For some 200 years, the pieta' remained in Catherine's chapel. During the French Revolution, it was hidden deep in the recesses of St. Alyre Abbey at Clermont-Ferrand. It remained there until World War II. Once Hitler's army occupied France, the statue left Clermont-Ferrand and was hidden by priests in the small village of St. Alons in northern France. Hitler's minions searched in vain for the pieta' throughout the war.

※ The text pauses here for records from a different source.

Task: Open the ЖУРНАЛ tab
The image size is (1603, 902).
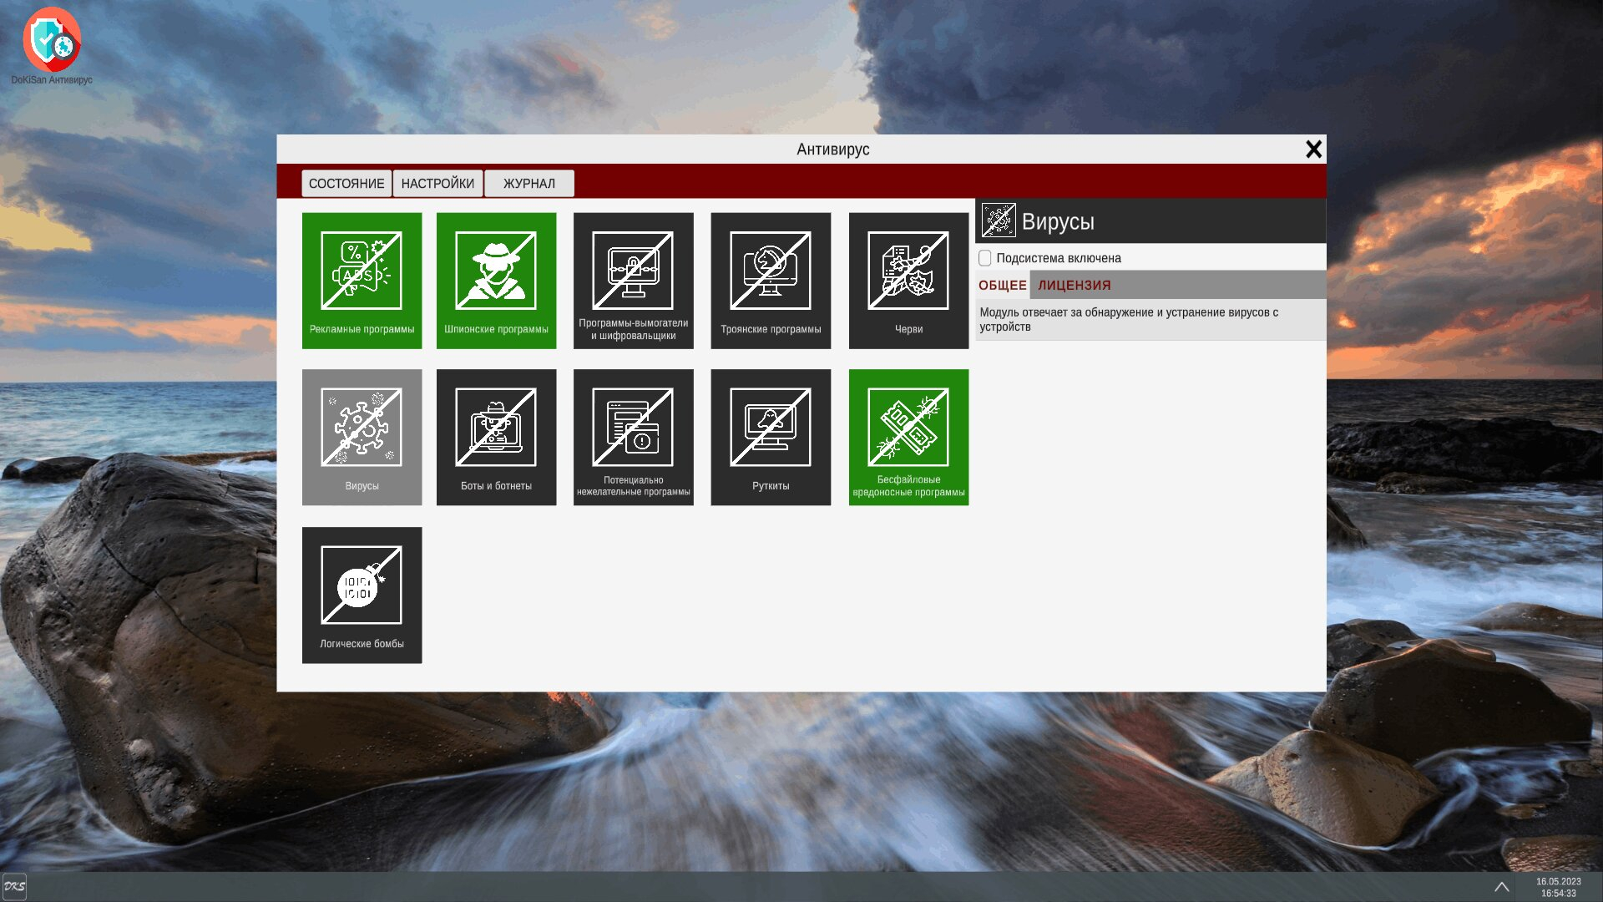Action: pyautogui.click(x=528, y=184)
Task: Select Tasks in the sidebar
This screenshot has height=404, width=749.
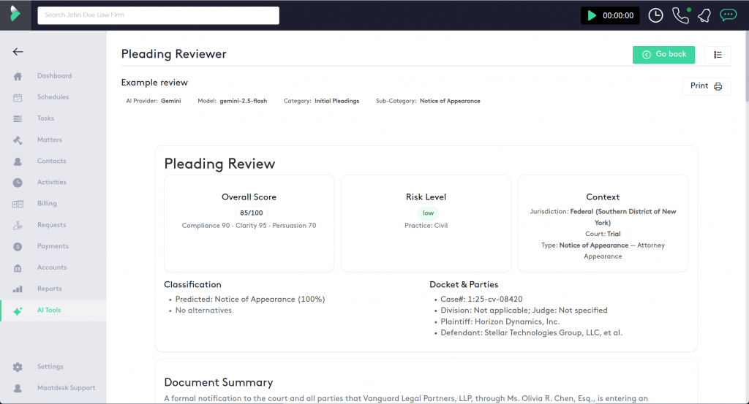Action: [45, 118]

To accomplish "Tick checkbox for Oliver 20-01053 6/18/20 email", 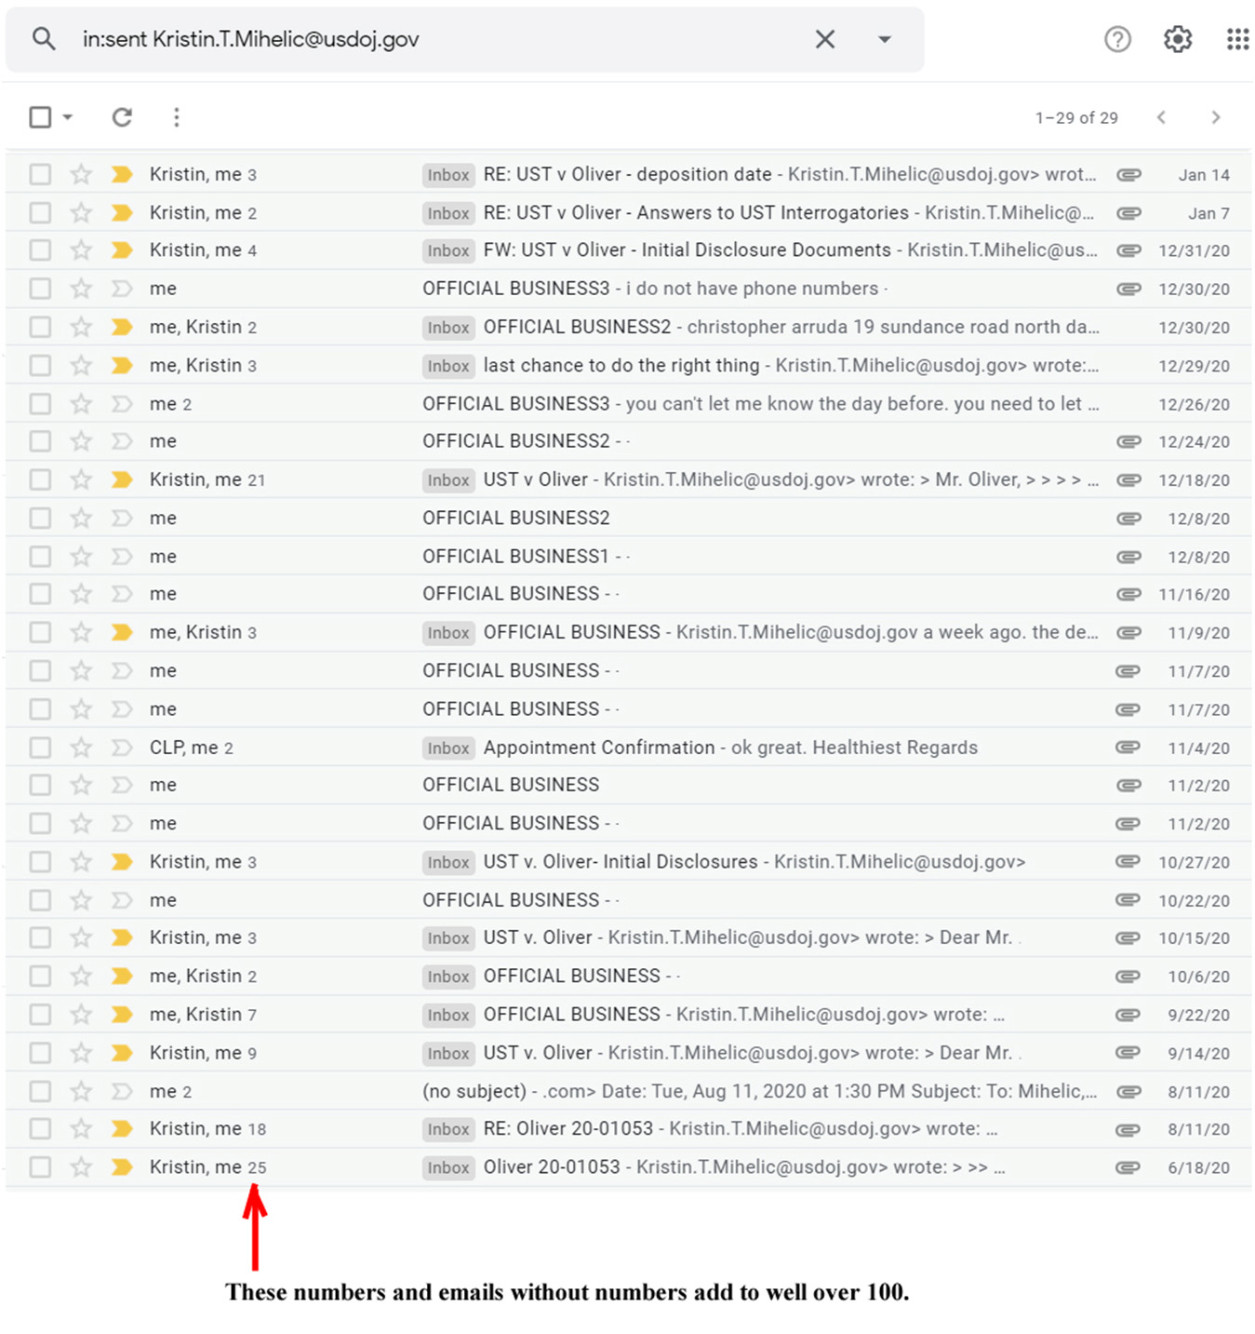I will coord(40,1167).

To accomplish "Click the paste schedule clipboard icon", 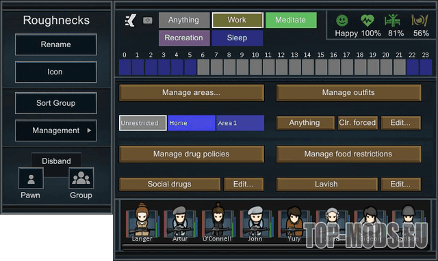I will 148,20.
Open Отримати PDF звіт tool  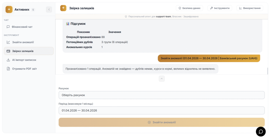24,69
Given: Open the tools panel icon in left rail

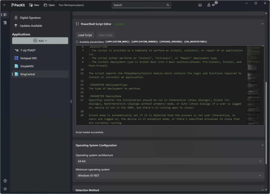Looking at the screenshot, I should [x=5, y=23].
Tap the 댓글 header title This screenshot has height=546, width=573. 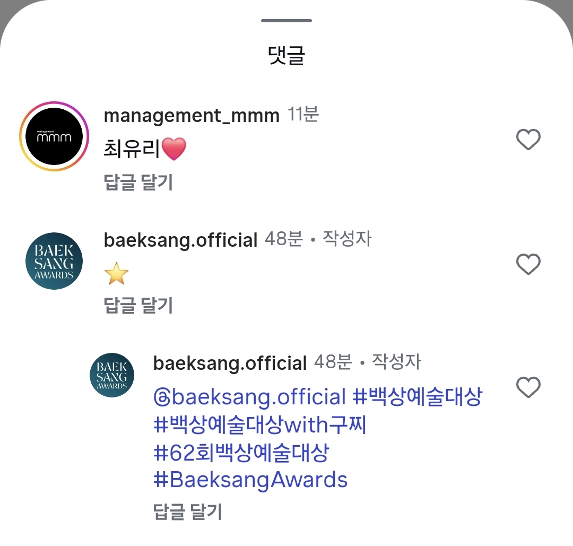287,56
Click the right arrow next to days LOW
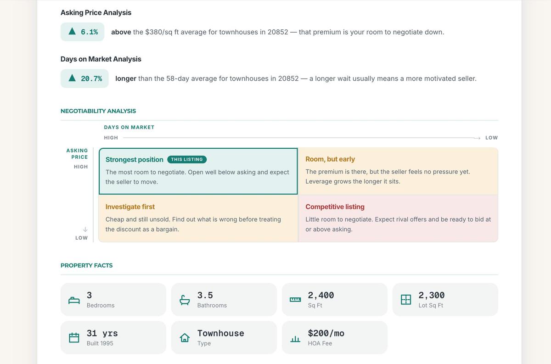The width and height of the screenshot is (551, 364). point(478,138)
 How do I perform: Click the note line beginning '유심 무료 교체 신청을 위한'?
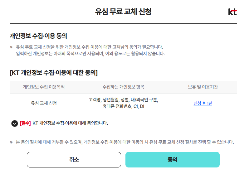89,47
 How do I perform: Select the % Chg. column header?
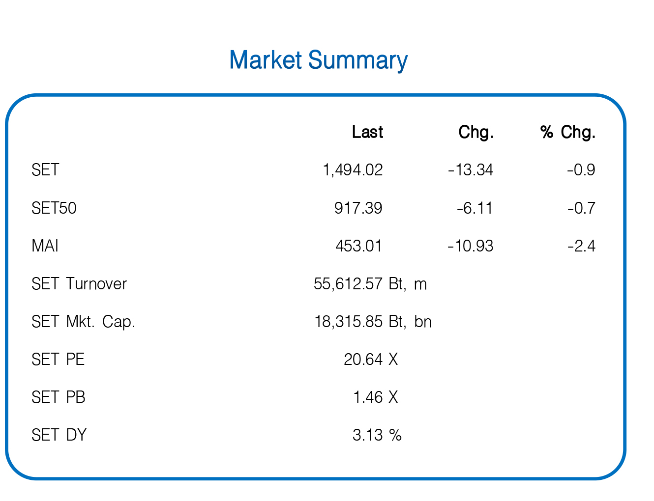(568, 132)
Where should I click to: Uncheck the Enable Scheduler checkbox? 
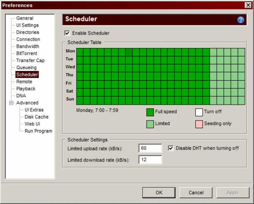click(67, 33)
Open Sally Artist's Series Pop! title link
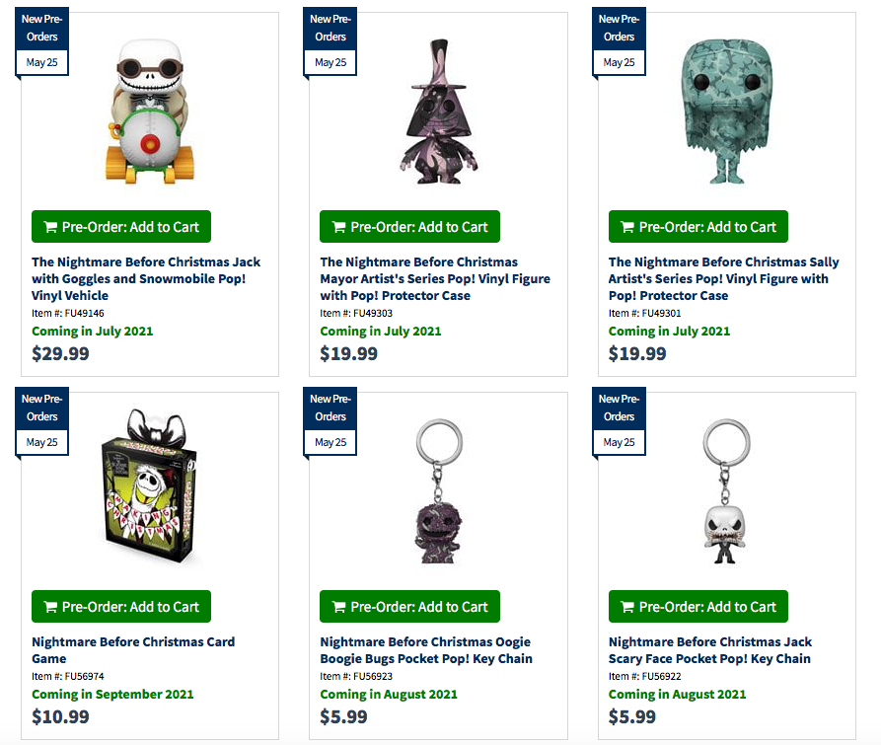Viewport: 881px width, 745px height. (724, 278)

The citizens of Clermont-Ferrand, owners of the statue, knew and trusted the Polish-born wife of the interned American, Wendell Howard. She had spent most of her childhood in St. Alons. During the war she was a Resistance Fighter with the French Underground. When Wendell was freed after the war, the pair settled in Pensacola, Florida. In 1947, they were commissioned by the citizens of Clermont-Ferrand to bring the statue to the States and find a buyer. There was no trouble importing the Michaelangelo since objects older than 100 years enter duty free, and Wendell Howard traveled under diplomatic immunity granted for the occasion.
From Florida, the Howards, together with Mrs. Hacker and Mrs. Robert, headed for Texas to show the statue, with a $3 million price tag, to wealthy art patrons and museums. The sculpture was also seen by a pair of sophisticated thieves working for a dealer in stolen art works. They followed the statue from Texas back to the east, where the Michaelangelo was left in the vault of a Mobile bank.